THE PROBLEM: In the records below, some lines hold the word "entry". Copy each of those lines.

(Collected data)
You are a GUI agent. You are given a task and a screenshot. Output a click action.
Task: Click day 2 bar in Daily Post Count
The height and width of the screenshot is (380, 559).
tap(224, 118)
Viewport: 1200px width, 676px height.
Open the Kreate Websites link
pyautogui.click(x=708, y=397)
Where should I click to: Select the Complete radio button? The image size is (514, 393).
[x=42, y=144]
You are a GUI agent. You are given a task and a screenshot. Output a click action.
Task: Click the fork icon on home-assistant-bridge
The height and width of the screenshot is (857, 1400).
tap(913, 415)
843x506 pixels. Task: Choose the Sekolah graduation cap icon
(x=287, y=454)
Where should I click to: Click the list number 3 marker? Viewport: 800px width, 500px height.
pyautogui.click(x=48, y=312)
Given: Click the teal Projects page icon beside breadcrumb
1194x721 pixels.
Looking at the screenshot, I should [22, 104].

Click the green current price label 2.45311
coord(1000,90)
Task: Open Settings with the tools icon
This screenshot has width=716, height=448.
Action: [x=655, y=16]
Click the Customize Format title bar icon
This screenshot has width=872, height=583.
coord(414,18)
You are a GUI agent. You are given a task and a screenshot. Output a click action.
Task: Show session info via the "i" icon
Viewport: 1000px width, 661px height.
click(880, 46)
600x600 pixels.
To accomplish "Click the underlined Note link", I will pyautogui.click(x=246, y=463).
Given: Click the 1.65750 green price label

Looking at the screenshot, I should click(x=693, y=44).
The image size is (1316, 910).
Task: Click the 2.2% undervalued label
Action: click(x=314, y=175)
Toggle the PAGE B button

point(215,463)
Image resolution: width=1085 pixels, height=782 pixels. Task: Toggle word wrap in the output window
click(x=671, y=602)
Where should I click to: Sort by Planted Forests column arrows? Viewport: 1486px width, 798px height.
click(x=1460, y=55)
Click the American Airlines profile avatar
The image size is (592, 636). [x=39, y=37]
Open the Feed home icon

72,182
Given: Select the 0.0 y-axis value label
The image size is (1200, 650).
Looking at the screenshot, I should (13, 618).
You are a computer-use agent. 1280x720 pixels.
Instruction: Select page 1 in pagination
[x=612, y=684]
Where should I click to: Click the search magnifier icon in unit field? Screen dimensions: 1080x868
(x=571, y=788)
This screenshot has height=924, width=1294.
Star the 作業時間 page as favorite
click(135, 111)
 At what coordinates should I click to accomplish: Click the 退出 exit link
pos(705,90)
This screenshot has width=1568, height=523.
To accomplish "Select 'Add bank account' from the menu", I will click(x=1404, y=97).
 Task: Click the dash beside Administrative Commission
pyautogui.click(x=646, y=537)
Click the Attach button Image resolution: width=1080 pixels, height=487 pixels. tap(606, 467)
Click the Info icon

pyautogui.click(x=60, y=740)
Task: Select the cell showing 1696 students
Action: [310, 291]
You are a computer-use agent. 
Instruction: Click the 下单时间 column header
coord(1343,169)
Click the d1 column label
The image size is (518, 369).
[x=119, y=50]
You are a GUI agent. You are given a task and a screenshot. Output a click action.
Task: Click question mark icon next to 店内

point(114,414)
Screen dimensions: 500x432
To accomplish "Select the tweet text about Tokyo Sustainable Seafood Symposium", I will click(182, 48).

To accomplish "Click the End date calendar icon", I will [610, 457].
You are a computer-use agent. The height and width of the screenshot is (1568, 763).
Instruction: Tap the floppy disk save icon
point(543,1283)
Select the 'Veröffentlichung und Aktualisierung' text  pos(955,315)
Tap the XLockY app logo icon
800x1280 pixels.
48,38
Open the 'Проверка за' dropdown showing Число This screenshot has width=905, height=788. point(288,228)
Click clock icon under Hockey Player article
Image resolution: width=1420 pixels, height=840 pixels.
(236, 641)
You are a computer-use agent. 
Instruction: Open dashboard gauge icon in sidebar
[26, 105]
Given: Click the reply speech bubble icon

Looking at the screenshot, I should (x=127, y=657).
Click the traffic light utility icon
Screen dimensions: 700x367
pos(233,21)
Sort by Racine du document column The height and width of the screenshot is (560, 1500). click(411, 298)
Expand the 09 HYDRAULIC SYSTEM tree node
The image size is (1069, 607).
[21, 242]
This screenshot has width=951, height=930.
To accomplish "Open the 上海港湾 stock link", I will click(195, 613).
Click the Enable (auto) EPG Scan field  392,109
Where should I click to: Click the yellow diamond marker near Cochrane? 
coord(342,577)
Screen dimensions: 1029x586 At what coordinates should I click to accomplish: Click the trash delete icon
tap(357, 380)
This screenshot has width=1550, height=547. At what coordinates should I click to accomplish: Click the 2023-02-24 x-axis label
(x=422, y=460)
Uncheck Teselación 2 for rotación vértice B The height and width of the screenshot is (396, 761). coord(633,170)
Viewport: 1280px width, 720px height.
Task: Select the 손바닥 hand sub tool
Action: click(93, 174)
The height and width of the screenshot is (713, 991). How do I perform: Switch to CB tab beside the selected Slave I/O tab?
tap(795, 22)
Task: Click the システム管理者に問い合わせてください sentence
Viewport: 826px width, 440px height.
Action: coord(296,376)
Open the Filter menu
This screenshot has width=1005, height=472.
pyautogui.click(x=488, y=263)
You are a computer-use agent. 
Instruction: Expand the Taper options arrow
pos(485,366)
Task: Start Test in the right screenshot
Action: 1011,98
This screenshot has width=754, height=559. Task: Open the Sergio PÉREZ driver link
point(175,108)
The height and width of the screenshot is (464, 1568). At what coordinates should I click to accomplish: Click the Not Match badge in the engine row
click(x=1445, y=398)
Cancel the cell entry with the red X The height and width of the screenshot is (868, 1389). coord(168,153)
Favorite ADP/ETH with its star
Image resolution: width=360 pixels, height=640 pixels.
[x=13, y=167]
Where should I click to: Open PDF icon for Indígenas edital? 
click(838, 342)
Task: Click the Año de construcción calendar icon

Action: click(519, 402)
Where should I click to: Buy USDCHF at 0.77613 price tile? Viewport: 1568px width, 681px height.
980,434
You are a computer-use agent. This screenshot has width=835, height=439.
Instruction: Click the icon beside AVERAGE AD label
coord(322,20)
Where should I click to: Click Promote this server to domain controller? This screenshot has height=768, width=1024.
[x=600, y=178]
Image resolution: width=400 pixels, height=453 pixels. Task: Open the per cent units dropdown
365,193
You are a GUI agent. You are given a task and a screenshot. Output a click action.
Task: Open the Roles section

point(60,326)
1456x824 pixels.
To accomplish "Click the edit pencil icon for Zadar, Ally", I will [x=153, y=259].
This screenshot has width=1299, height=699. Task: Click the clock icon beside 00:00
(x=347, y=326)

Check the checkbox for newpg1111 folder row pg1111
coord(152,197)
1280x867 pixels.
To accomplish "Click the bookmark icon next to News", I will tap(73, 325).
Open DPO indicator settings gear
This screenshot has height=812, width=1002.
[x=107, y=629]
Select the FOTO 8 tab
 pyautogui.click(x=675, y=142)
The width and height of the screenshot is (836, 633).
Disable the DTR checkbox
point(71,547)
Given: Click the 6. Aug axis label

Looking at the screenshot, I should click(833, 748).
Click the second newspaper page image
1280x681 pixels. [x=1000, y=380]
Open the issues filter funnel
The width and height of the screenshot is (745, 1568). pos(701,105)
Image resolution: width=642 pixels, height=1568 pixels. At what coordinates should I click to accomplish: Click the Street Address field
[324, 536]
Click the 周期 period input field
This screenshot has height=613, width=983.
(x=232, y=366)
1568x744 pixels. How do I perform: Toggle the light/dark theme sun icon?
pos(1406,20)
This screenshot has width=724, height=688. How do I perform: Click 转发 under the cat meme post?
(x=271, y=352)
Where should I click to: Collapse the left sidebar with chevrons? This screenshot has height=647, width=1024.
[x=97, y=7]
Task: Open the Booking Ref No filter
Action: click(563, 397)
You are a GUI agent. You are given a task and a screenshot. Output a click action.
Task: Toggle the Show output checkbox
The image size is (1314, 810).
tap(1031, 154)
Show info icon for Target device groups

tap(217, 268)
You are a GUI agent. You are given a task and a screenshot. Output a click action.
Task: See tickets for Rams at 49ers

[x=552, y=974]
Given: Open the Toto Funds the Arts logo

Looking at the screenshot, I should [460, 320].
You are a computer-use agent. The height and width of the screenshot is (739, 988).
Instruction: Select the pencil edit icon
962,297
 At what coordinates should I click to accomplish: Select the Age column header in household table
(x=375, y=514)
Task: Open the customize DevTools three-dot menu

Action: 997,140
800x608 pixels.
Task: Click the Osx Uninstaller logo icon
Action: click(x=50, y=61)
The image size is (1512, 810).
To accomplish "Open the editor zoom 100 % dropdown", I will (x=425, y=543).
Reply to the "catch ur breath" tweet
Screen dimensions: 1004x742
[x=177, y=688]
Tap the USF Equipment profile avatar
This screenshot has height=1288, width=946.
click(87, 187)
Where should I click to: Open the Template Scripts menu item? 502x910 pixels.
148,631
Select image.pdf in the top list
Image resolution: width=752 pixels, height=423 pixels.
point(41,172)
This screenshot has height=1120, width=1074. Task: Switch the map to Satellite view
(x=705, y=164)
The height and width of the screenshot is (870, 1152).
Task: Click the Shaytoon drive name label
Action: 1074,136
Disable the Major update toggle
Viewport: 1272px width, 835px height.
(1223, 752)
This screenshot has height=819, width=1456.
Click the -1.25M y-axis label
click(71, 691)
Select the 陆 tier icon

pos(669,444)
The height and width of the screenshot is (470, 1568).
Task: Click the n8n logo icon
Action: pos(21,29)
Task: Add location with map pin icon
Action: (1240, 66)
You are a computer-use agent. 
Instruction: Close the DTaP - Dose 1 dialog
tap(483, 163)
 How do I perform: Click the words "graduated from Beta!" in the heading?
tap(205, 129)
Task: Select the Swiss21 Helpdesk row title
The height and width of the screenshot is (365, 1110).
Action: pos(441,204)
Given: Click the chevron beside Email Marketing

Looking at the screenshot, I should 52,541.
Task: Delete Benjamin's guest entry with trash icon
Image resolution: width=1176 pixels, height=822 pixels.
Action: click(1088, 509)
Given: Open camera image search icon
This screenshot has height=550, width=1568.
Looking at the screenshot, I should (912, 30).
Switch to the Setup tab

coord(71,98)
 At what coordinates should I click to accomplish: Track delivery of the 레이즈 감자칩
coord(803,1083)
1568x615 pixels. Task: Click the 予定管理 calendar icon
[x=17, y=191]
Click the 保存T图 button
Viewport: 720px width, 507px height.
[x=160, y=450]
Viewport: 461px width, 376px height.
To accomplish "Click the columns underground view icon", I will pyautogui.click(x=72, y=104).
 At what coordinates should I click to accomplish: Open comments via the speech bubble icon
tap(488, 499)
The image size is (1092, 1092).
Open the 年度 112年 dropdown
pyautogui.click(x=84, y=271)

SOLUTION TO THIS PROBLEM:
Cancel the cell entry with the red X The height and width of the screenshot is (868, 1389). coord(168,153)
Task: Delete Benjamin's guest entry with trash icon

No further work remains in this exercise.